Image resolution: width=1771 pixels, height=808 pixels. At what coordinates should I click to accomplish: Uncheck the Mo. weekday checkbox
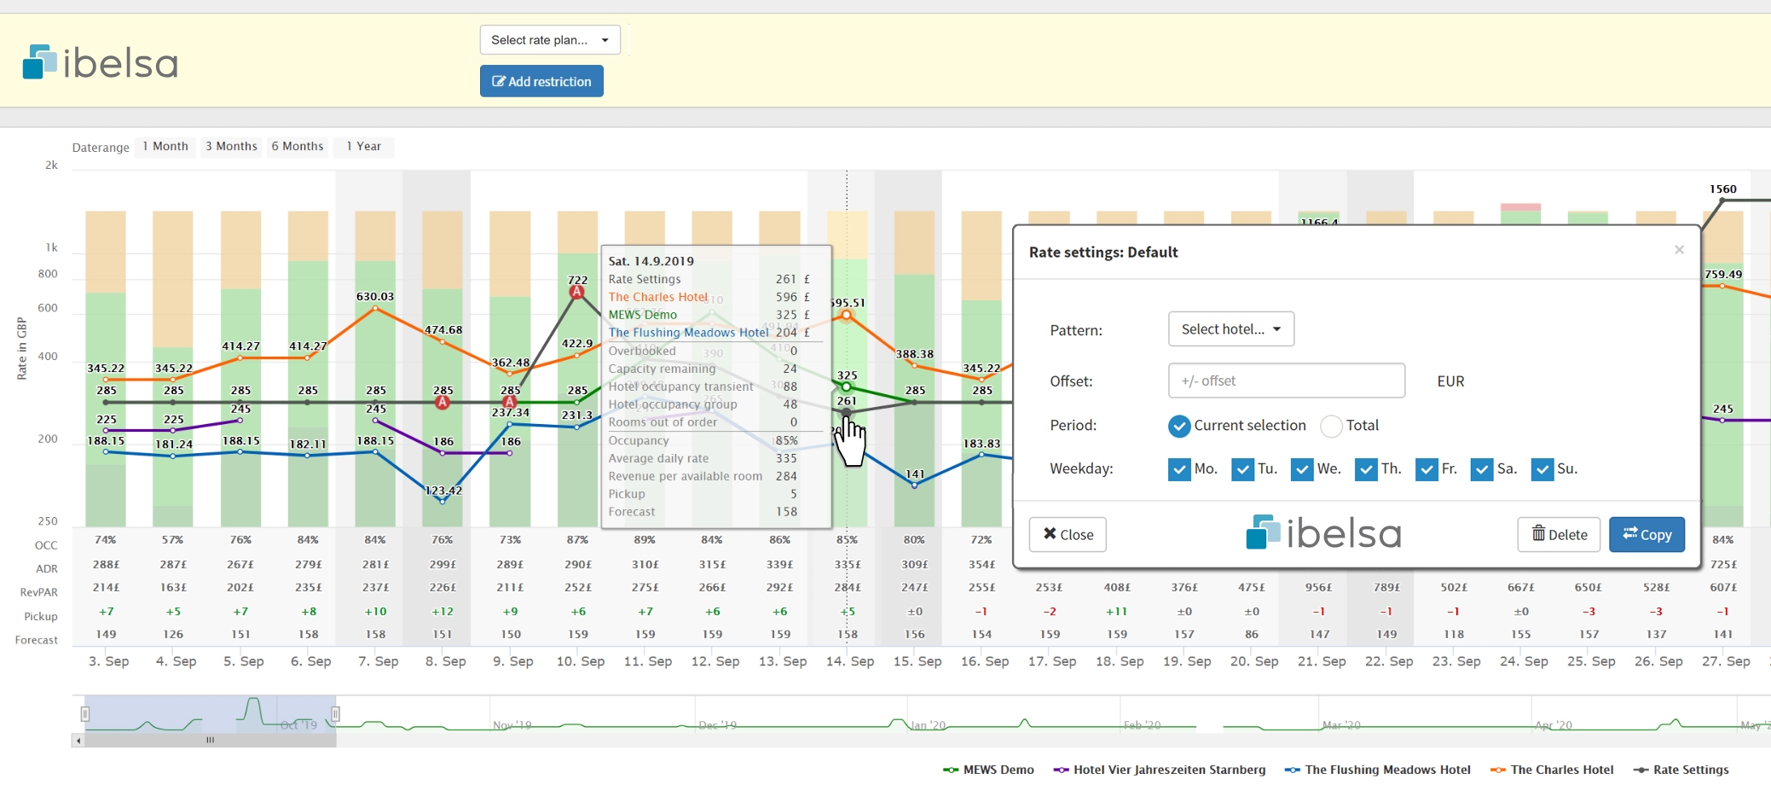pos(1179,469)
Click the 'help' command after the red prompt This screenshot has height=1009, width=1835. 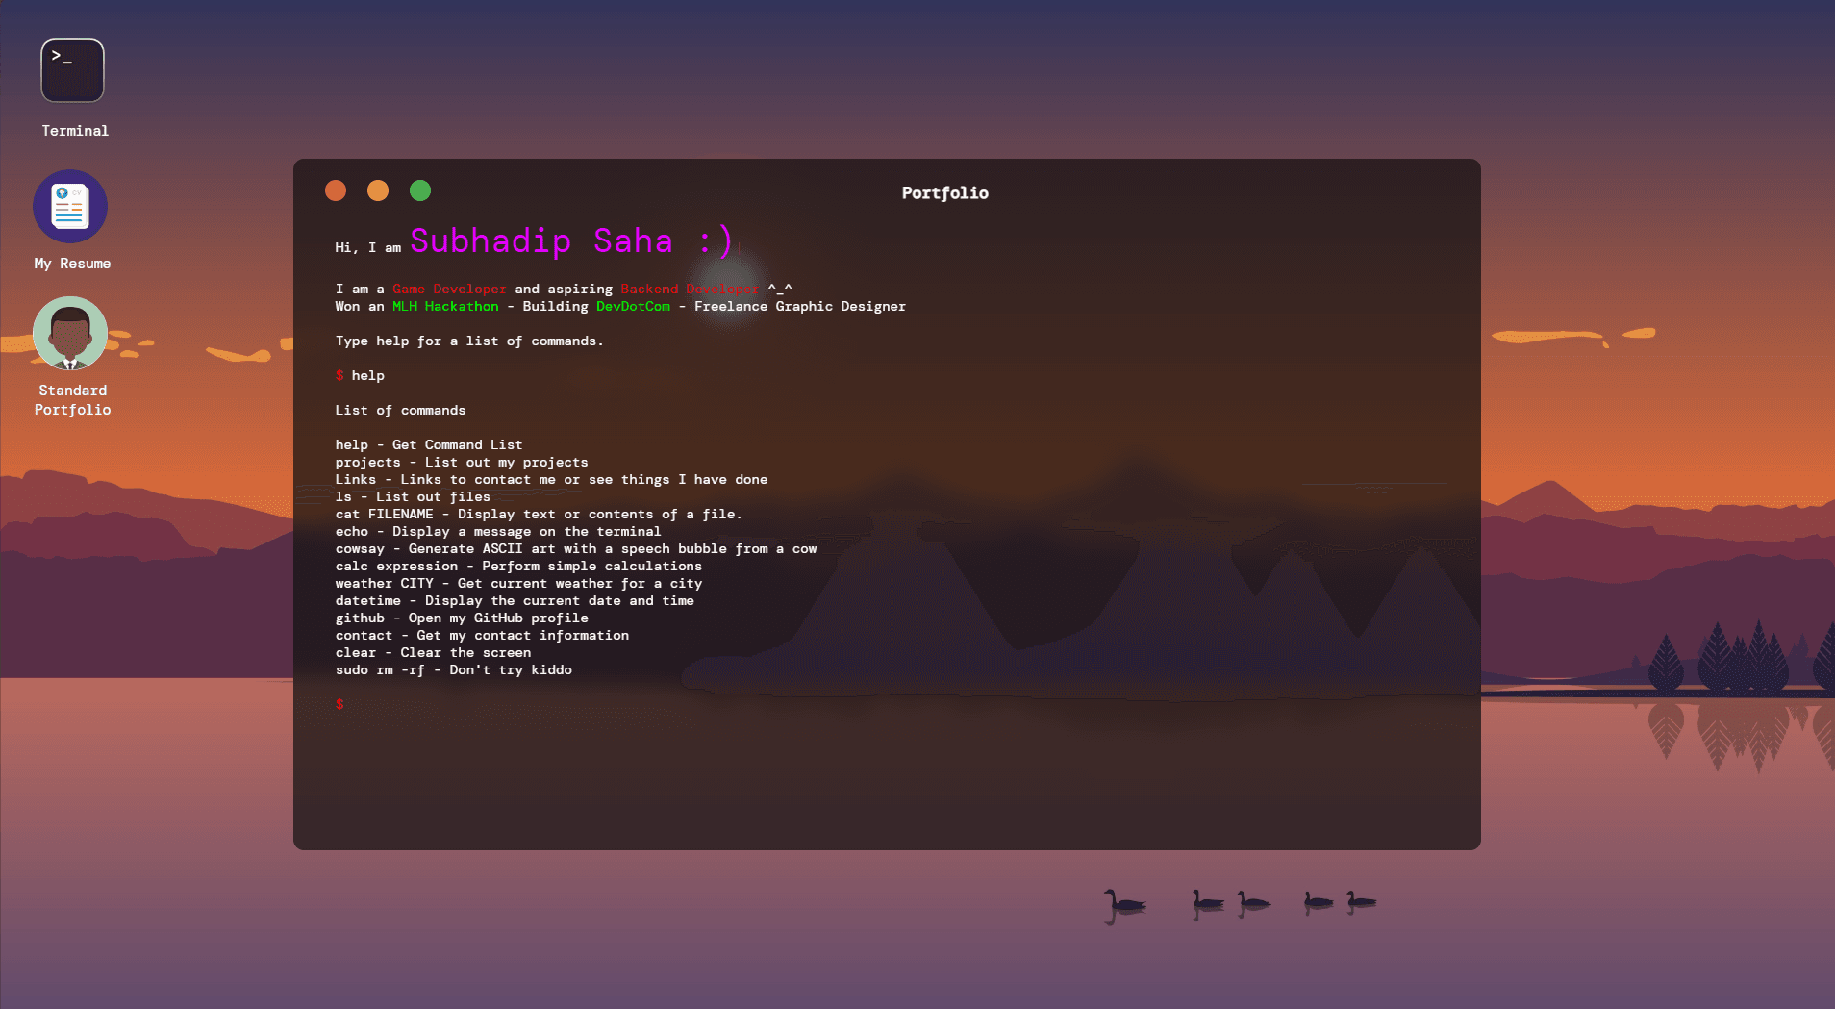pyautogui.click(x=369, y=375)
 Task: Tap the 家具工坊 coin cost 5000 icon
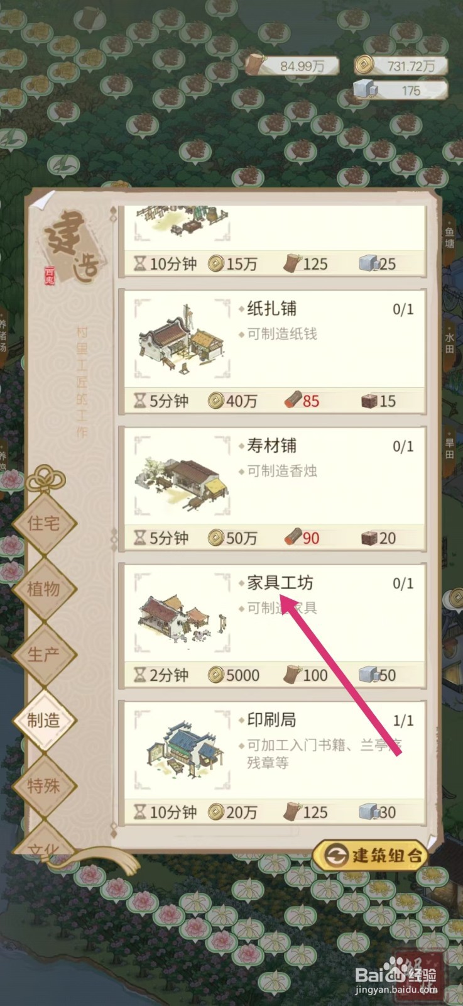[216, 675]
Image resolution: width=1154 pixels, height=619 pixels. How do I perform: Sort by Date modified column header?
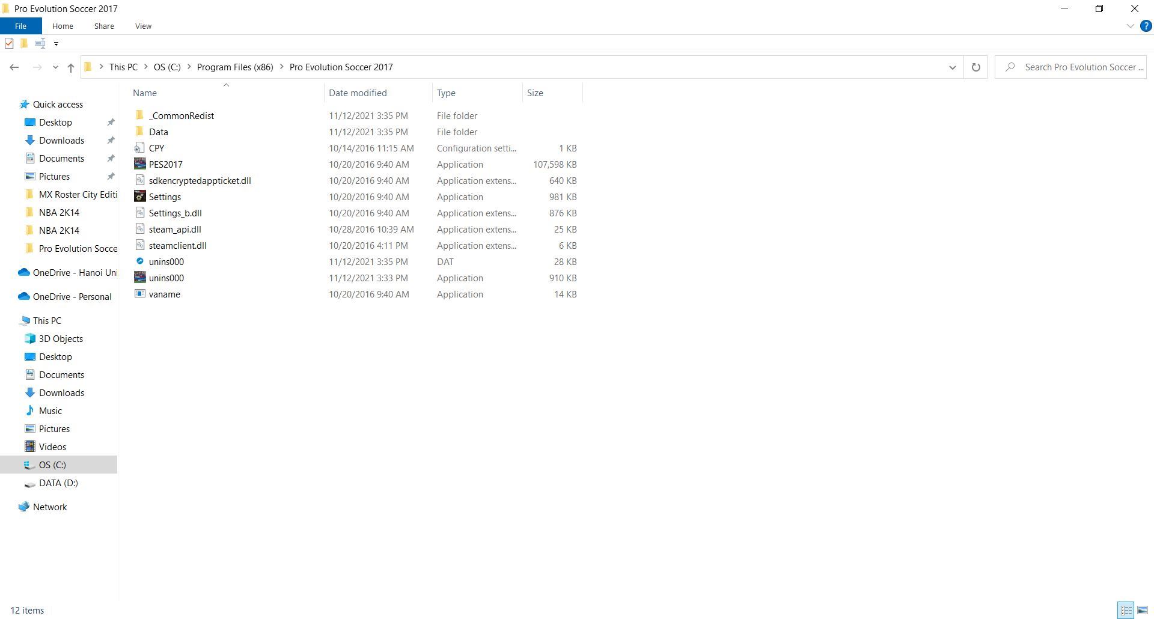tap(358, 93)
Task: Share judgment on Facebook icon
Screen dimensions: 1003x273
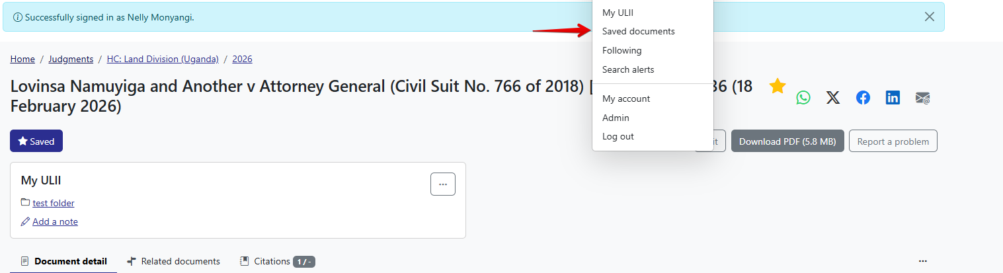Action: coord(863,98)

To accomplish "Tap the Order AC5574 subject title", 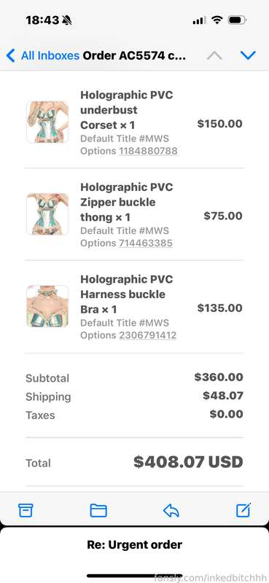I will point(134,56).
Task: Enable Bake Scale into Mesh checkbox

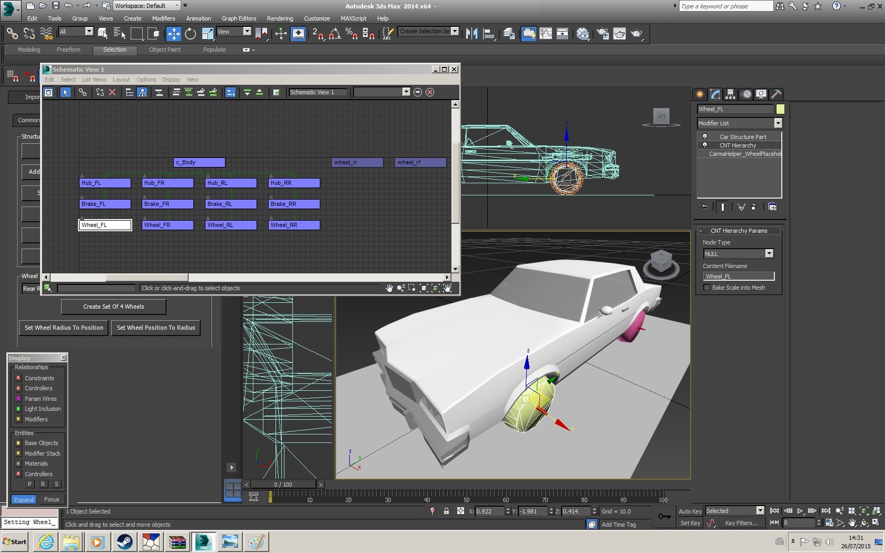Action: 706,288
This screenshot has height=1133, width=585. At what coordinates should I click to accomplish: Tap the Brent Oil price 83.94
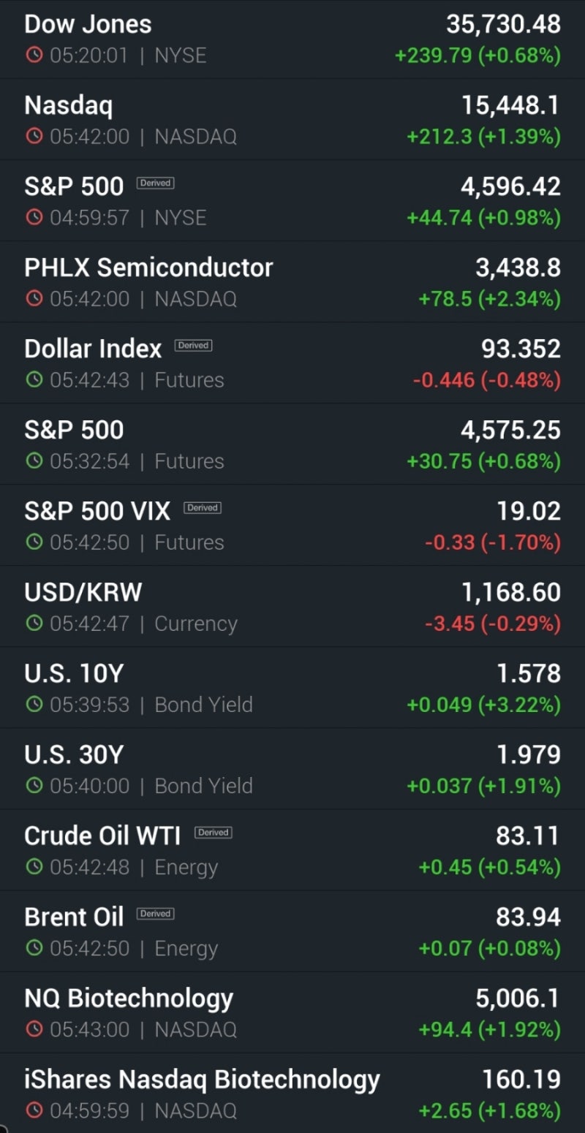[x=528, y=917]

════════

## [INSTRUCTION]
Which lines in the entries above contain the word "what", with case counting? Copy every such line.

## [TASK SOLUTION]
Image resolution: width=1771 pixels, height=808 pixels. At what coordinates should I click to accomplish: Uncheck the Mo. weekday checkbox
This screenshot has height=1133, width=585. At what coordinates should I click to accomplish: Tap the Brent Oil price 83.94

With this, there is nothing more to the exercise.